Las relaciones y emociones que se viven en el deporte son también las que se viven en la vida cotidiana. Por eso, la manera como un joven deportista reacciona ante las victorias o los fracasos puede asemejarse a cómo vivirá los éxitos y las frustraciones personales futuros.

Es por eso que los padres y entrenadores tienen un papel crucial en la vida deportiva de los niños. Aunque la exigencia siempre debe estar presente en la práctica de cualquier disciplina, el niño debe recibir la aprobación de los adultos que lo rodean no solamente con las victorias.

También se puede reconocer el esfuerzo, la técnica aplicada en las jugadas y el trabajo en equipo; de esta manera, tanto el deportista como su familia encontrará serenidad en la derrota. Un gran estímulo ante ella es reconocer el juego limpio y el respeto al rival como la mejor manera de jugar.

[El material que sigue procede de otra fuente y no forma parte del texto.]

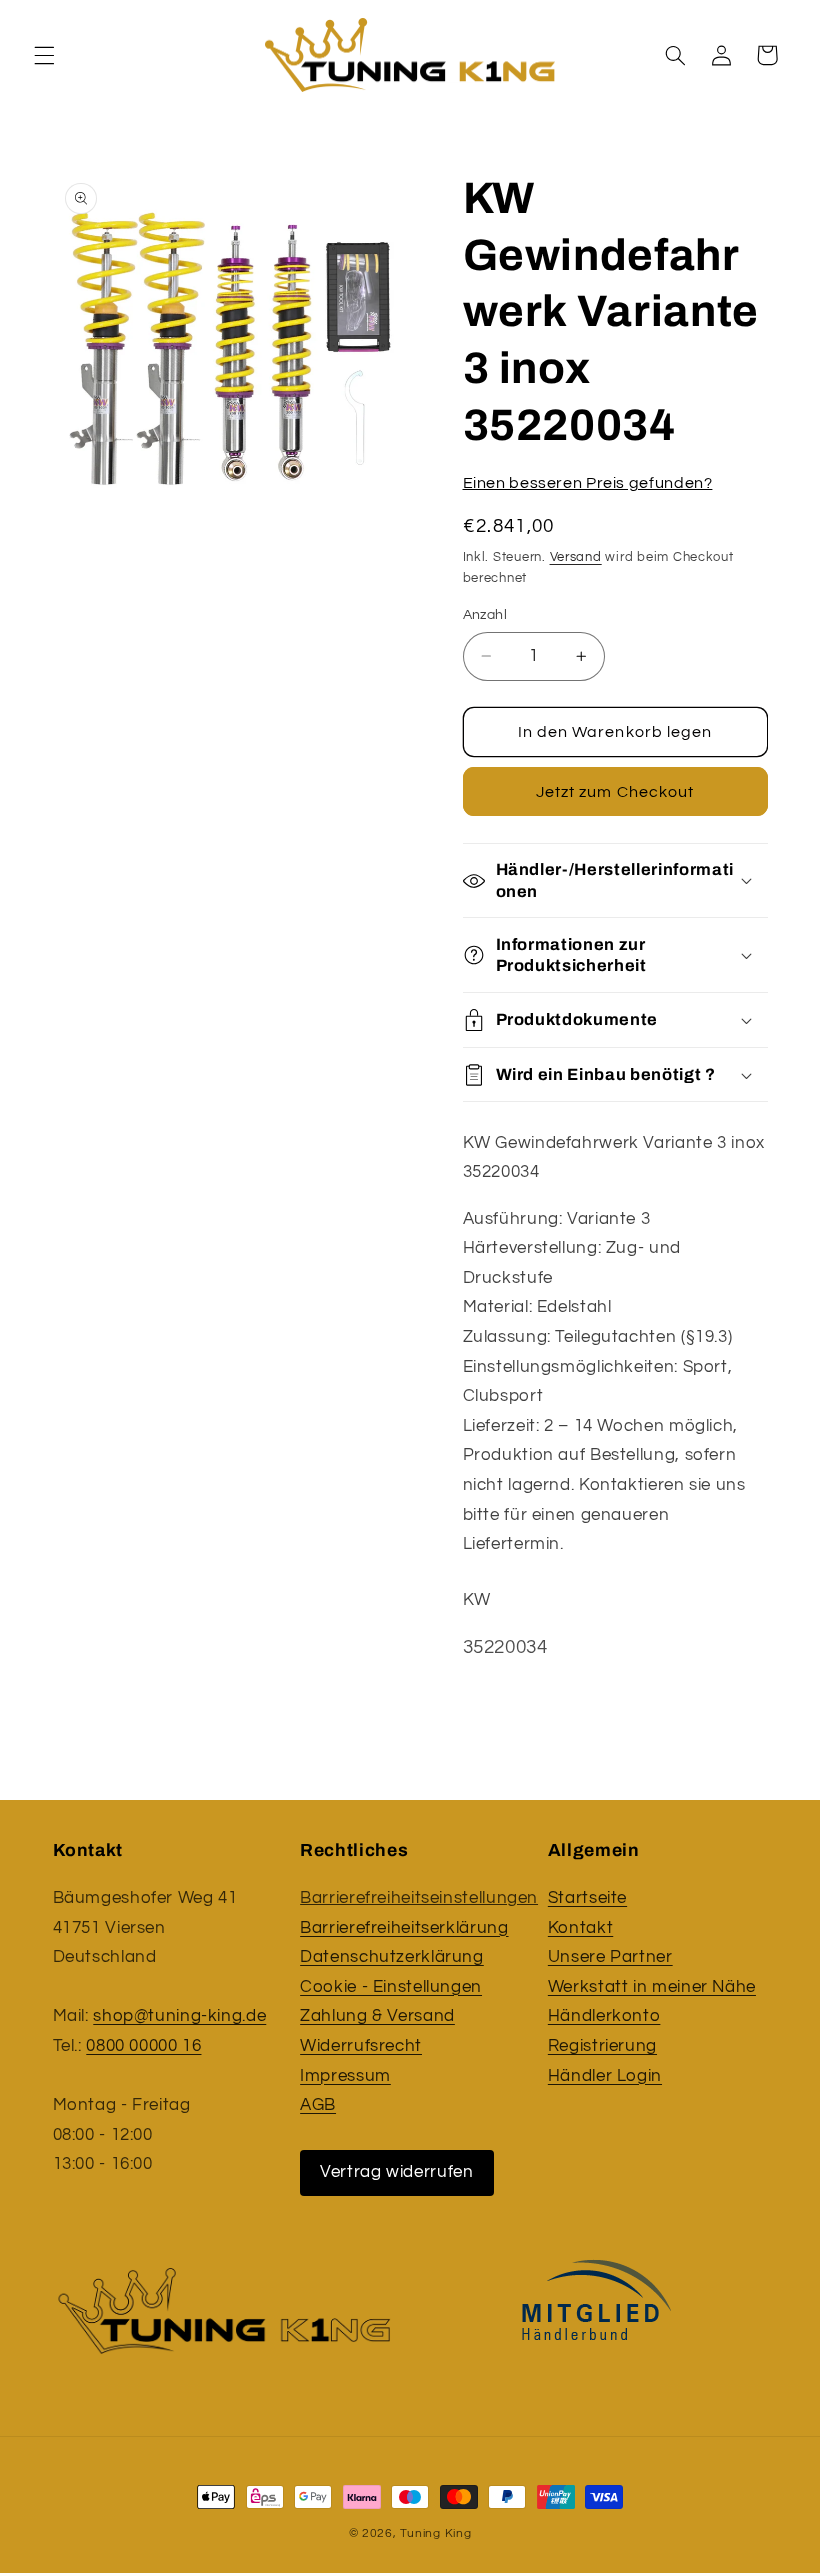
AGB (318, 2105)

Recordemos que el estrés de los juegos a veces pueden poner a los jóvenes atletas nerviosos, tanto que se pueden sentir indispuestos justo antes de los partidos o no pueden concentrarse o dormir las noches previas y posteriores.

¿Qué pueden hacer los tres miembros de este equipo (padres, deportista y entrenador) para controlar el estrés que suele presentarse en las competencias? Respirar profundo cinco veces, apretar y relajar los músculos del cuerpo e imaginarse un lugar tranquilo o un recuerdo relajante; o bien, visualizar el sentimiento del éxito, para calmar los nervios. Después, concentrarse en el presente y dar todo lo mejor de cada uno: el juego para el deportista, la táctica para el coach y el aliento para la familia en la tribuna.